La bibliothèque humaniste de Beatus Rhenanus / Humanist Library of Beatus Rhenanus

The "Open Access Movement" depends on Free Software

The past week was the Open Access Week to promote the open access to research publication and to encourage the academia to make this as a norm in scholarship and research. The movement is really important to ensure an adequate level of research innovation by easing the accessibility to the research papers. Especially to avoid editor locking where all the research publications when they are not easily accessible and you are forced to pay an outrageous price to just get access. I think Open Access is an inevitable way for scientific research in the future even if Nature (a non-Open Access publication) disagrees.

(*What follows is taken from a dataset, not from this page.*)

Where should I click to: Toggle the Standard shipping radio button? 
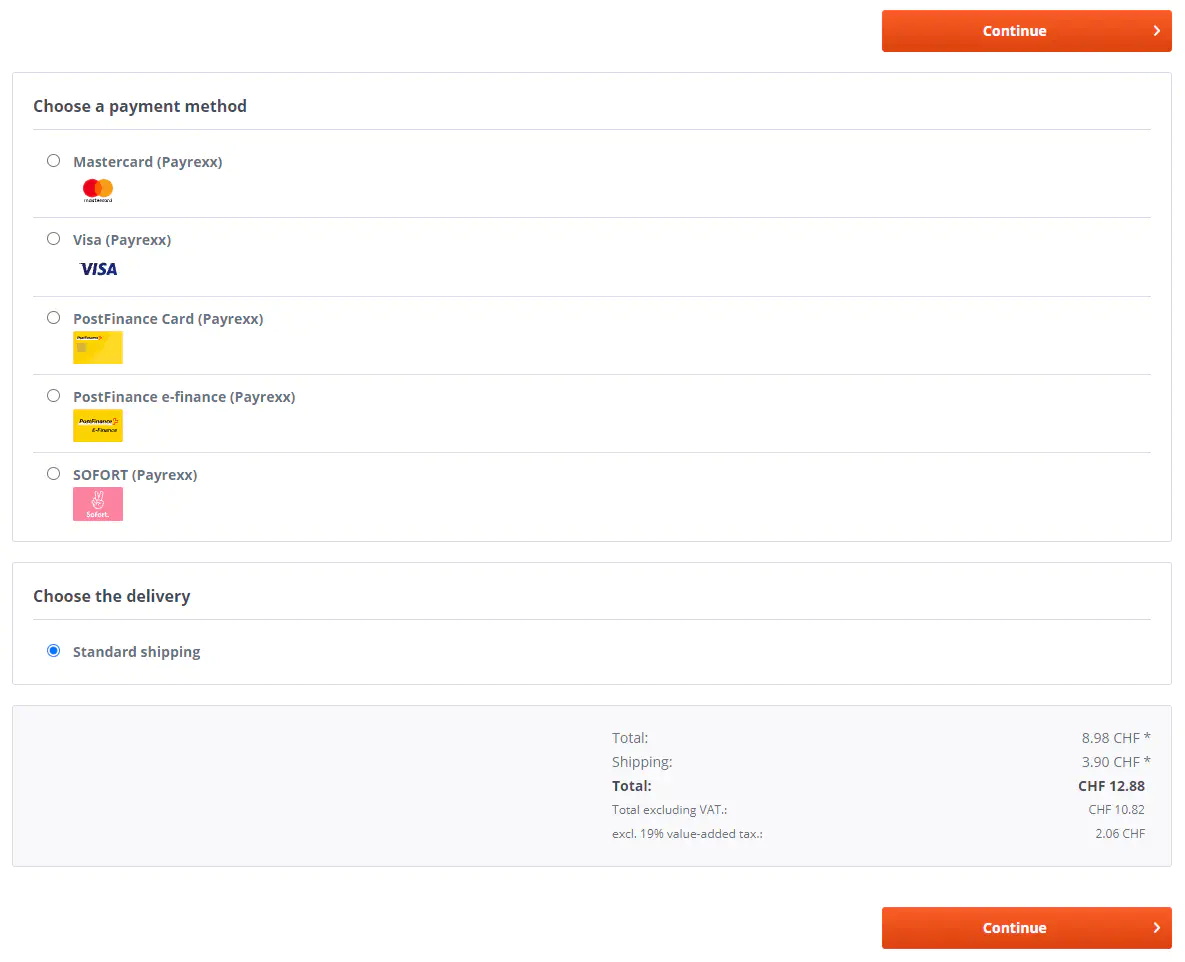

But there is an interesting paradox in the open access movement that need to be solved especially if it want to preserve their existence on the long run. The access must go further than just the access to the papers but to the infrastructure permitting the operation of open access. As an example, one of the major open access repository called arXiv where physics, chemistry or computer science open access papers are stored. arXiv had some funding difficulties in late 2009. What happens to those repositories when they run out of funding? A recent article in linuxFR.org about open access forgot to mention about the free software aspect of those repositories? Why even promoters of free software forget to mention about the need of free software infrastructure for open access repositories? Where is the software back-end of HAL (archive ouverte pluridisciplinaire) or arXiv.org?

Here is my call:

Open access is inspired by the free software movement but somehow forgets that its own existence is linked to free software. Next time, I see and I enjoy a new open access project in a specific scientific field. I will ask myself about their publication repository and its software.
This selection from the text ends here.